— BEGIN —
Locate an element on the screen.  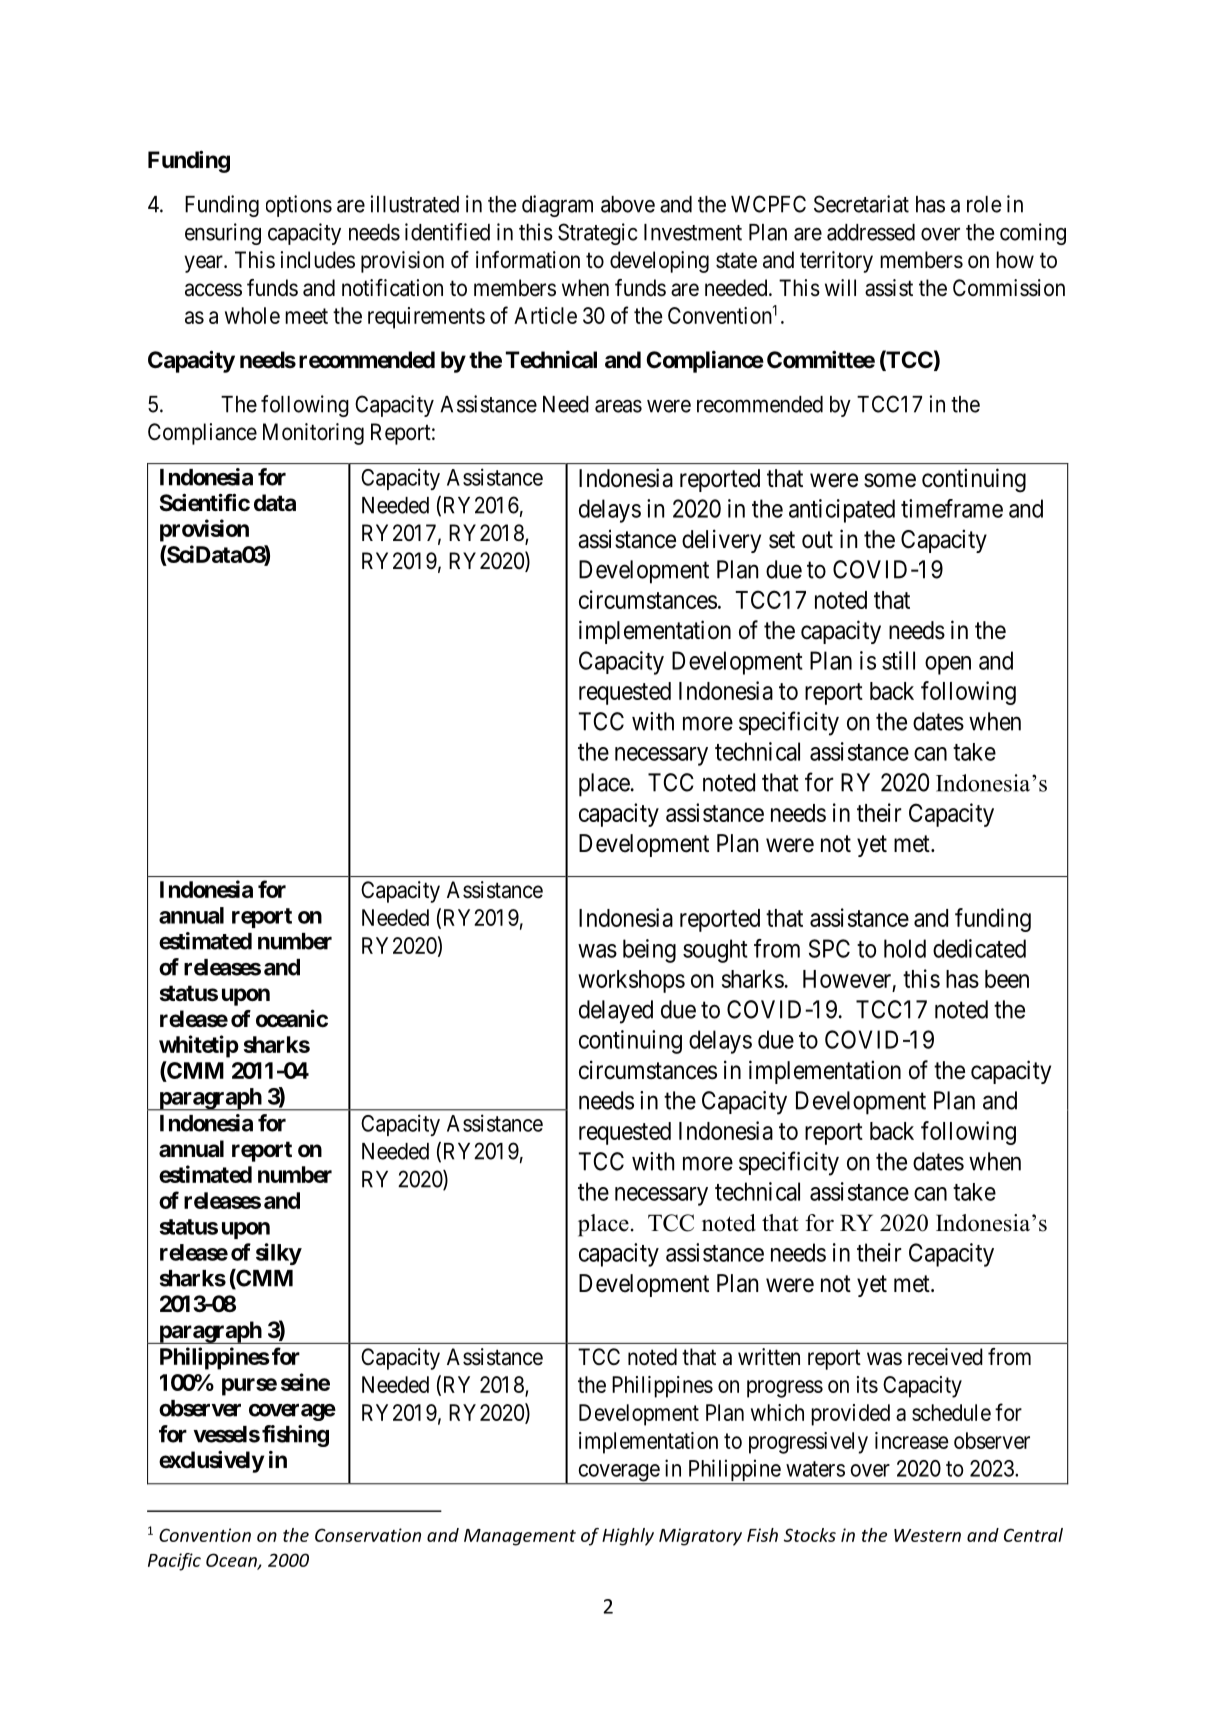
Western is located at coordinates (927, 1535).
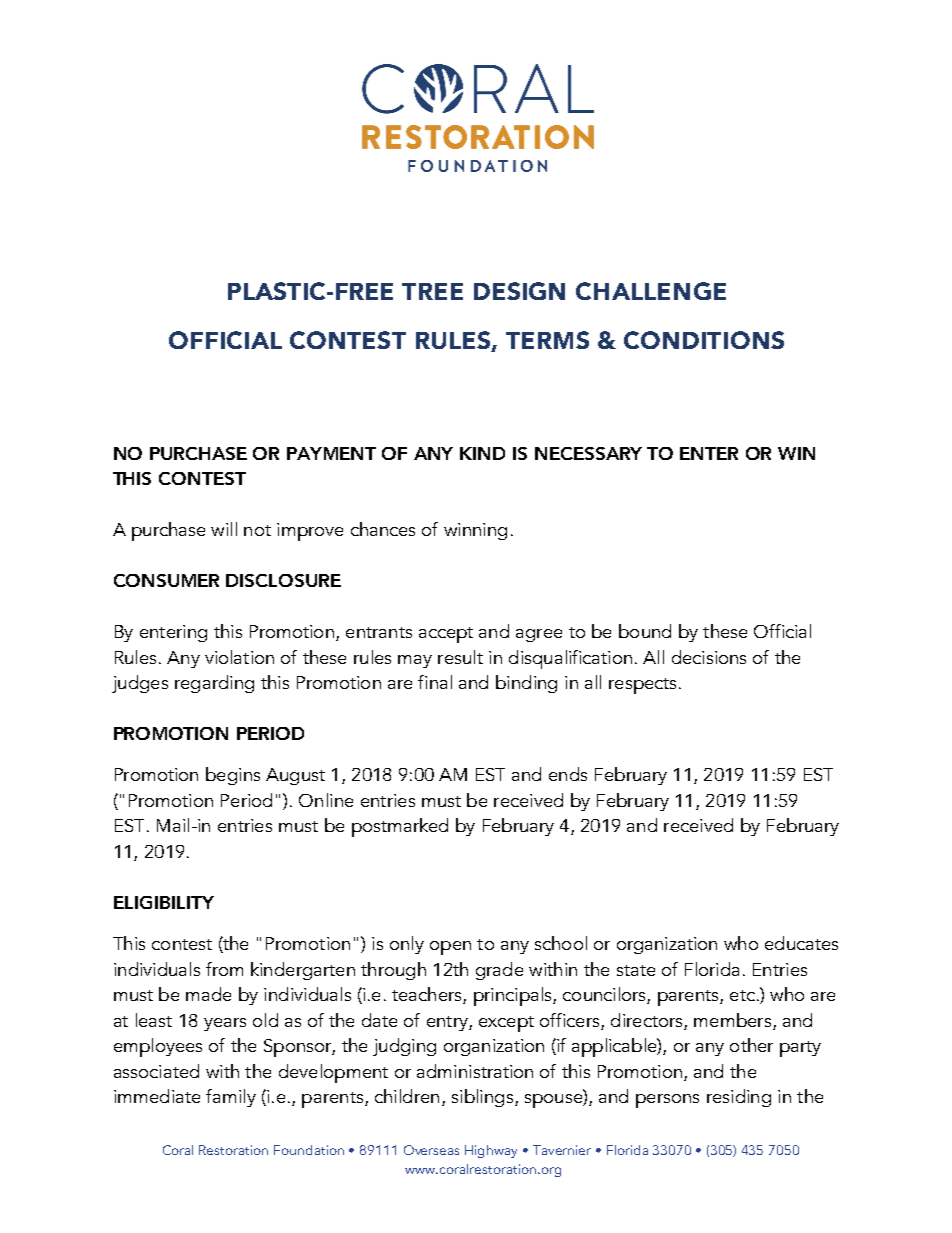  What do you see at coordinates (231, 1098) in the document?
I see `family` at bounding box center [231, 1098].
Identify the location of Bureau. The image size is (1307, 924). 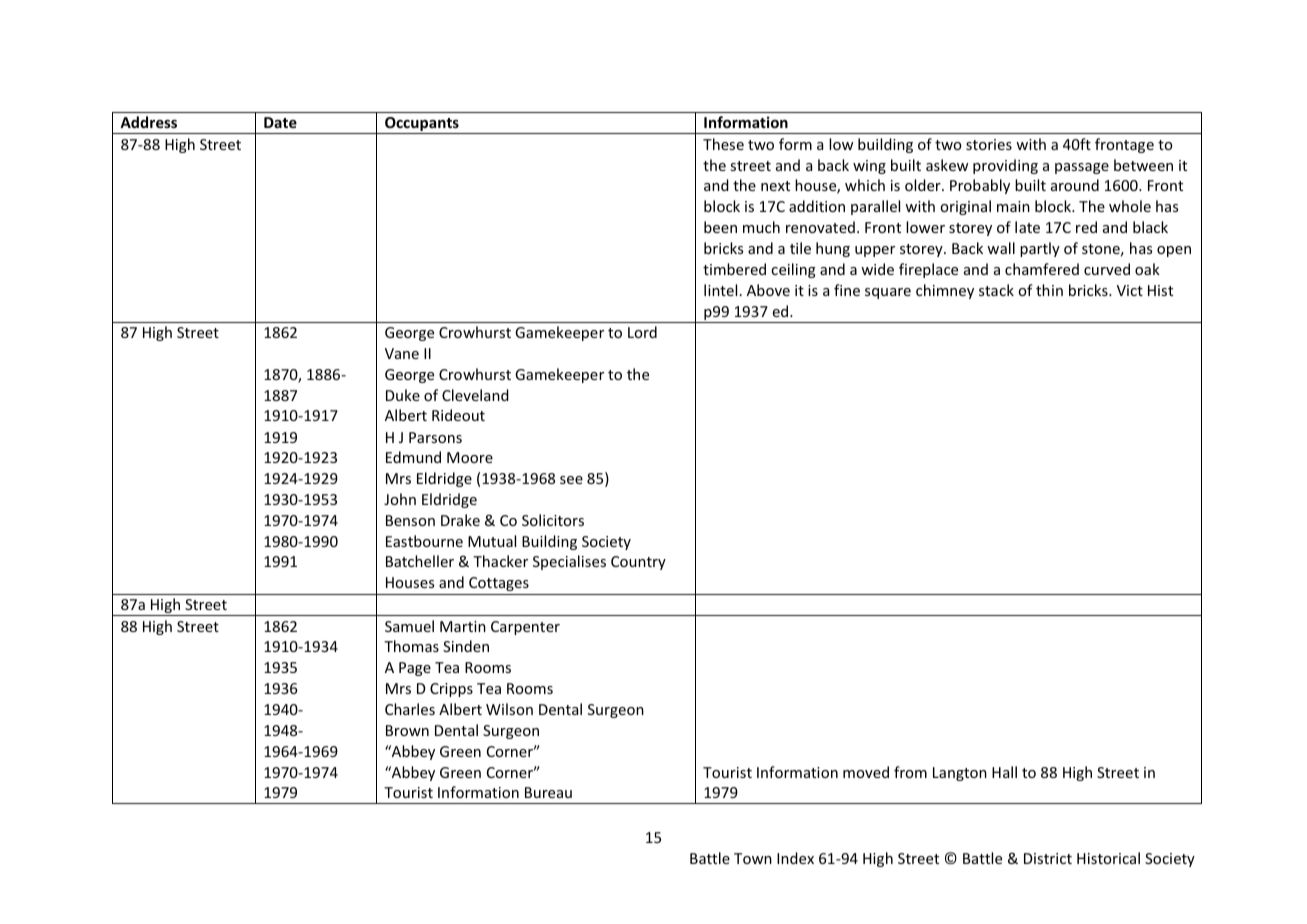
— END —
Problem to work on —
Rewrite the lines above with "screen" changed to "display" and everything else kept the same. Leave the pictures out of your version.

Output for this task —
Locate an element on the display.  
Western is located at coordinates (927, 1535).
  What do you see at coordinates (231, 1098) in the document?
I see `family` at bounding box center [231, 1098].
Identify the location of Bureau. The image size is (1307, 924). 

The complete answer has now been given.